Petoskey helped the Wolverines to an 8-0 record and a national championship in '32. He earned first-team All-American honors.
As a senior, Petoskey was once again voted first-team All-American, and the Wolverines once again went undefeated and won a national championship.
The Michiganensian wrote, ""After three years of Varsity football, Petoskey is recognized as one of Michigan's greatest all-time ends. At the end of his junior year, he was chosen All American, and recognized as one of the greatest defense players in the country. He was alert, followed every play, and opponents found it almost impossible to gain around his end."
Denard Robinson, quarterback (2009-12)
Simply put, Robinson did things that had never and will never again happen in a Michigan uniform. He was a once-in-a-lifetime talent, who lit up scoreboards and excited fans - uniting a program during a period of massive transformation and unsettledness.
Robinson finished his career with 10,745 yards of total offense, a Michigan program record. He's fourth in career passing yards (6,250) and second in career rushing yards (4,495) - it's completely unheard of in Michigan football history to be that high on each of those lists.
He accounted for 91 touchdowns, throwing 49 and rushing for 42.
And here's an insane stat: He has nine of the top 10 single-game total offense performances in program history, too:
And, away from the stats, he was just fun to watch. From the fumbled-snap-turned-exciting-touchdown routine of his first game, to the 87-yard turbodrive run against Notre Dame in 2010, to his run against Ohio State last year and everything in between, Robinson was perhaps the most electrifying player ever to wear the winged helmet.
Elvis Grbac, quarterback (1989-92)
Grbac set a lot of firsts.
He was the first Michigan quarterback to toss 500 completions, finishing his career with 522.
And he was the first Michigan quarterback to top the 6,000-yard mark, finishing with 6,460. And he was the first Michigan quarterback to throw more than 50 touchdowns, with 71 in his career.
Grbac ushered in a new wave of Michigan quarterbacks - the tall, strong pocket presence who could lead the offense down the field and manage a game expertly, the last of which (Chad Henne), snapped all of Grbac's former records.
Grbac was a two-time first-team All-Big Ten performer, and he was voted captain in 1992.
As a three-year starter, Grbac led the Wolverines to an impressive 28-5-3 record, two outright Big Ten titles, one shared Big Ten title, a 2-0-1 record against Ohio State and a 38-31 win over Washington in the 1993 Rose Bowl, his final game with the Wolverines.
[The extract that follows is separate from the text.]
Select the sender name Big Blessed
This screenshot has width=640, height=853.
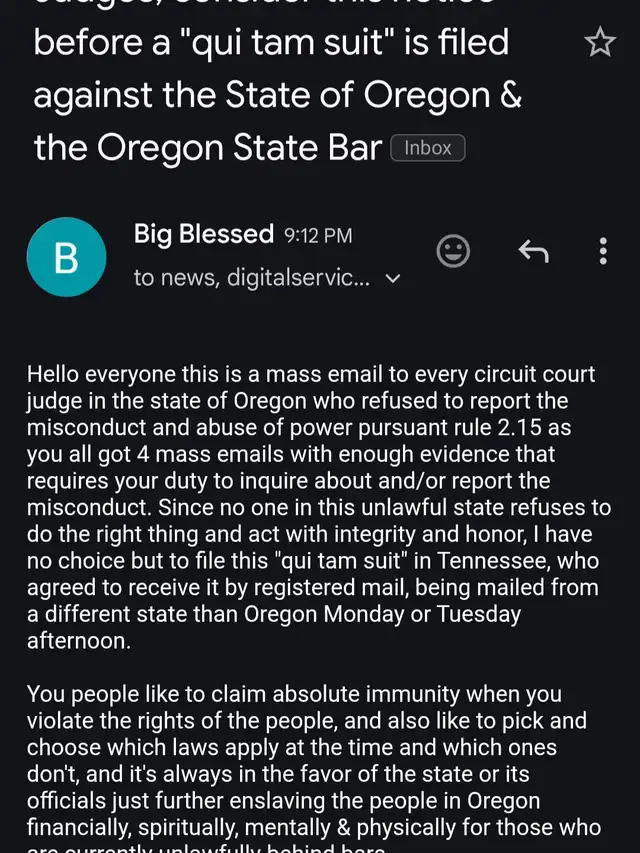pyautogui.click(x=204, y=234)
Harry Kipke, halfback (1921-23)
Kipke was a fantastic athlete, earning nine varsity letters - three each in football, basketball and baseball - during his time in Ann Arbor.
For the football team, Kipke was a halfback and punter, considered to be one of the greatest punters in the history of Michigan football.
He had an innate knack for positioning the ball, and punting out of bounds right before the ball crossed the goal line. In the 1920's - when the game was much more concerned with field position - Kipke's skills were particularly important, and coach Fielding H. Yost, in part, credited Kipke's punting for the Wolverines' 19-1-2 combined record during Kipke's three years on the team.
Stats are sparse for the time period, but Kipke was voted first-team All-American for his halfback duties in 1922. The next season, he was voted team captain, and he helped lead the Wolverines to an undefeated national championship season.
Kipke went into coaching after graduation. After four years as an assistant at Missouri and one as head coach at Michigan State, Kipke returned to Ann Arbor, where he assumed head coaching responsibilities.
Kipke coached the Wolverines for nine seasons, finishing with a 46-26-4 record. Starting in his second year as coach, 1930, Kipke led the Wolverines to a four-year stretch with a combined record of 31-1-3, winning four Big Ten titles and two national championships.
He was inducted into the College Football Hall Of Fame in 1958.